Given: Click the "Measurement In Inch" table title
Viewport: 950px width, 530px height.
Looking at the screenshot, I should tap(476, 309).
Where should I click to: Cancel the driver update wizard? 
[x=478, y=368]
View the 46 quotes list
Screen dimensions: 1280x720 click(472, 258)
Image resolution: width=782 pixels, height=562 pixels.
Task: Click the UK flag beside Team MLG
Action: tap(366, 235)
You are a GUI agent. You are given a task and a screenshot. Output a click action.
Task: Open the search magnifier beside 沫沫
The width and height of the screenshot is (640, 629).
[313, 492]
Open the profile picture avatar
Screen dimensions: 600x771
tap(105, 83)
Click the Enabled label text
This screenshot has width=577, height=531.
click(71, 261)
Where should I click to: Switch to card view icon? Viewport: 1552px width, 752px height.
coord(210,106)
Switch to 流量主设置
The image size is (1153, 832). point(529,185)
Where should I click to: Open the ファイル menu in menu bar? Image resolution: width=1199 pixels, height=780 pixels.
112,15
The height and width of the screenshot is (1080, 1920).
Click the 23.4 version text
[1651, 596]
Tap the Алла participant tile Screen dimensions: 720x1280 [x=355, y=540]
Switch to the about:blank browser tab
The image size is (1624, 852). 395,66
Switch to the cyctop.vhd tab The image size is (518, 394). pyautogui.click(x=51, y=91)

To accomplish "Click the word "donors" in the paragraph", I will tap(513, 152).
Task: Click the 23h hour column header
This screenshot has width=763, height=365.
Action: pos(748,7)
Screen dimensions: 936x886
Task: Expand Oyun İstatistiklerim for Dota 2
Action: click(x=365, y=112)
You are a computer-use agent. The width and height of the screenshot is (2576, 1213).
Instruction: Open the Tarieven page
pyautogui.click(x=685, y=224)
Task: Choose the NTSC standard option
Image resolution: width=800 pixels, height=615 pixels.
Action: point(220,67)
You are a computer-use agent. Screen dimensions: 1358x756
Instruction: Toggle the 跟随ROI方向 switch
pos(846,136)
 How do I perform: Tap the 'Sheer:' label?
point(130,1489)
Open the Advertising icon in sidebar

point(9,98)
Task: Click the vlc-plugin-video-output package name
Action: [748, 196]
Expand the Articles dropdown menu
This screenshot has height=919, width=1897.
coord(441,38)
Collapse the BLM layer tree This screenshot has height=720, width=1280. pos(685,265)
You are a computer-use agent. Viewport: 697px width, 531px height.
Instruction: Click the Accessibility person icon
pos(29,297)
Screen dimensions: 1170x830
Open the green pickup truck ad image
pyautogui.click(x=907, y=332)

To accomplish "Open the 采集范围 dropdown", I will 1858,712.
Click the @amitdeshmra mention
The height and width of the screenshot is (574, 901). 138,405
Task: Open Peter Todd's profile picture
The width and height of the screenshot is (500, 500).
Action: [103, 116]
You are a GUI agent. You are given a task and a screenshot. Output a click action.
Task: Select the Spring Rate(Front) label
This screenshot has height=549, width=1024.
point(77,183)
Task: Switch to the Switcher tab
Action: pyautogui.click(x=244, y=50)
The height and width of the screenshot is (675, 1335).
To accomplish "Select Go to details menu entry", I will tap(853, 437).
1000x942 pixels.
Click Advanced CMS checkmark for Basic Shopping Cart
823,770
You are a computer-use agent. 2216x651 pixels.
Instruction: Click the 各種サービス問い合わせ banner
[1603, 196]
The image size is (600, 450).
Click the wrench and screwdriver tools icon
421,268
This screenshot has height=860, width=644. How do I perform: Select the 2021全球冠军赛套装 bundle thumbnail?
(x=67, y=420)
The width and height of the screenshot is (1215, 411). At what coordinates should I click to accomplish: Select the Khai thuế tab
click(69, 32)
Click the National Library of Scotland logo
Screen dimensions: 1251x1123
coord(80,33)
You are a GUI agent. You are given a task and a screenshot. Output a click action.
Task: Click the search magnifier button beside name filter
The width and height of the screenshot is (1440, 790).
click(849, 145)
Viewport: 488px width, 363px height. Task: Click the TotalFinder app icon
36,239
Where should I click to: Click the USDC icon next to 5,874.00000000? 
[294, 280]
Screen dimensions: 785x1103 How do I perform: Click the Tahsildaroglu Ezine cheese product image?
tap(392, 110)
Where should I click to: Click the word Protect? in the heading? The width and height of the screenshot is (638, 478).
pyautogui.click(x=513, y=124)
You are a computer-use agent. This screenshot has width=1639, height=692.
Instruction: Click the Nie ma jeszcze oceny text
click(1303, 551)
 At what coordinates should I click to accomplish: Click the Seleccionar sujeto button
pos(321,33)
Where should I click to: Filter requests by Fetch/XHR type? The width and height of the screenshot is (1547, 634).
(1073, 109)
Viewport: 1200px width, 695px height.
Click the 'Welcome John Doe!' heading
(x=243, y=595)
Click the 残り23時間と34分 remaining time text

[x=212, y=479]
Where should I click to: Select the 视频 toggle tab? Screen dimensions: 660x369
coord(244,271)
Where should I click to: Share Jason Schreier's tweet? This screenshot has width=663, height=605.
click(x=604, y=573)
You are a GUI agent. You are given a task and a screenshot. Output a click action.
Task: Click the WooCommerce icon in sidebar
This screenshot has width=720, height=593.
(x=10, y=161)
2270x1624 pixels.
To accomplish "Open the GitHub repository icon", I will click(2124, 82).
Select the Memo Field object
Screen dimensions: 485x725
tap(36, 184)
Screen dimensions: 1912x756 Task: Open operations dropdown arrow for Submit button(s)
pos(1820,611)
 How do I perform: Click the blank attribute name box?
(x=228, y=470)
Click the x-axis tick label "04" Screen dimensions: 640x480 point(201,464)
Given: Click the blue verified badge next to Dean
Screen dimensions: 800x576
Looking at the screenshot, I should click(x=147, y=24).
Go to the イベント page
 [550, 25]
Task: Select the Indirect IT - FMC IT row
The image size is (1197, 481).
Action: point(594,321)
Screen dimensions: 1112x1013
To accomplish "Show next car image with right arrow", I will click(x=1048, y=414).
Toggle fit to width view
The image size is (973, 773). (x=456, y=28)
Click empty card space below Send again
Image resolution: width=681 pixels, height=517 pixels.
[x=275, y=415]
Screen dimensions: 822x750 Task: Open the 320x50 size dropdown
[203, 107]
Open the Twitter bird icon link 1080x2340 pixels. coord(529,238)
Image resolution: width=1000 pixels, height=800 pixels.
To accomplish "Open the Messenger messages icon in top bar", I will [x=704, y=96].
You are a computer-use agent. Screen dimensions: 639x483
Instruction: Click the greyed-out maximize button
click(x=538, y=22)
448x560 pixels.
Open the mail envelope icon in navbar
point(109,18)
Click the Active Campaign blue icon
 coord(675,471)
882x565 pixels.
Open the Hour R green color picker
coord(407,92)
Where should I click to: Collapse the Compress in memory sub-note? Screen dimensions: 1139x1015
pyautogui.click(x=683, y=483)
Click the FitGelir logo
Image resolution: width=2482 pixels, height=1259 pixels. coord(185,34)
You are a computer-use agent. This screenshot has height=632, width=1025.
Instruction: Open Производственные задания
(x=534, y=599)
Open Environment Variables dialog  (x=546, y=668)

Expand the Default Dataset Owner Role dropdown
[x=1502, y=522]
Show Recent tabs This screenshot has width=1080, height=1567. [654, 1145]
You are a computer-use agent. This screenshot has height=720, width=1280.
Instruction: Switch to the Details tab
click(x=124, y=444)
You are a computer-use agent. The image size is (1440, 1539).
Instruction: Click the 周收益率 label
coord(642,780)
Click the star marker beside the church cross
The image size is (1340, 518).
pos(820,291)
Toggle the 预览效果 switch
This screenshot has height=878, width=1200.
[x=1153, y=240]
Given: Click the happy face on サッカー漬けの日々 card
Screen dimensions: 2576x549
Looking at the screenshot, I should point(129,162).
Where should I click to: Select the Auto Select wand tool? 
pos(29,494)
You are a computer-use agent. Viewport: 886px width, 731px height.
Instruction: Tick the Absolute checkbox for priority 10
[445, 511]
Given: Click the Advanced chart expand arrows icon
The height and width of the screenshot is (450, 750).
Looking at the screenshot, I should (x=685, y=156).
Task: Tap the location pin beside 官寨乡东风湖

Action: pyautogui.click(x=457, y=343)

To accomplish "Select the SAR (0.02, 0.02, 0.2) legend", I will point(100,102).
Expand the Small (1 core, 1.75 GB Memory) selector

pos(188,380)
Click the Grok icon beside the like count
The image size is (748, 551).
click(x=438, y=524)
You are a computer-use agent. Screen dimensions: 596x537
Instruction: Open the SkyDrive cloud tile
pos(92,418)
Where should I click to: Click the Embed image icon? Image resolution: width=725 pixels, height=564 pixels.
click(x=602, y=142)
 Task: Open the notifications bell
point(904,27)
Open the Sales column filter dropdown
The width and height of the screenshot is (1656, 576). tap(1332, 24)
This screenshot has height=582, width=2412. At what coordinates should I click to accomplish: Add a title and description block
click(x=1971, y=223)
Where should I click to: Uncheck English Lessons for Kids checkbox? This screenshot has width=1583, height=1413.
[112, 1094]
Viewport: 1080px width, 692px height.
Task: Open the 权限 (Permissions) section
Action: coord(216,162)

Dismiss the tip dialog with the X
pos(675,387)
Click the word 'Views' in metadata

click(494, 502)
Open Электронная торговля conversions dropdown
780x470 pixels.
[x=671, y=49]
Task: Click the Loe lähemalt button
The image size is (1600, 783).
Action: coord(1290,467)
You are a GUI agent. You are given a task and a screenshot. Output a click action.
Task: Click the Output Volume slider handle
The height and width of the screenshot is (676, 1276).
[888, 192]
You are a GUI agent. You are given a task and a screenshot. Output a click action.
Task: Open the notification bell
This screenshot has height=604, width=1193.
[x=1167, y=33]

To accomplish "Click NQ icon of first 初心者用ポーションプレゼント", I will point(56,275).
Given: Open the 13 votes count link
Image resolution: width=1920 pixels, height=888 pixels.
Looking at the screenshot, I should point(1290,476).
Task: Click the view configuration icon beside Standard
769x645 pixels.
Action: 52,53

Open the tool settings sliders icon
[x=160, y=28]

◇ ◇ ◇ ◇

◆ **What the exercise asks**: For the lines from the one containing "769x645 pixels." through the end of the listing above, output each exactly and leave out the rest.

◆ **Final answer**:
769x645 pixels.
Action: 52,53

Open the tool settings sliders icon
[x=160, y=28]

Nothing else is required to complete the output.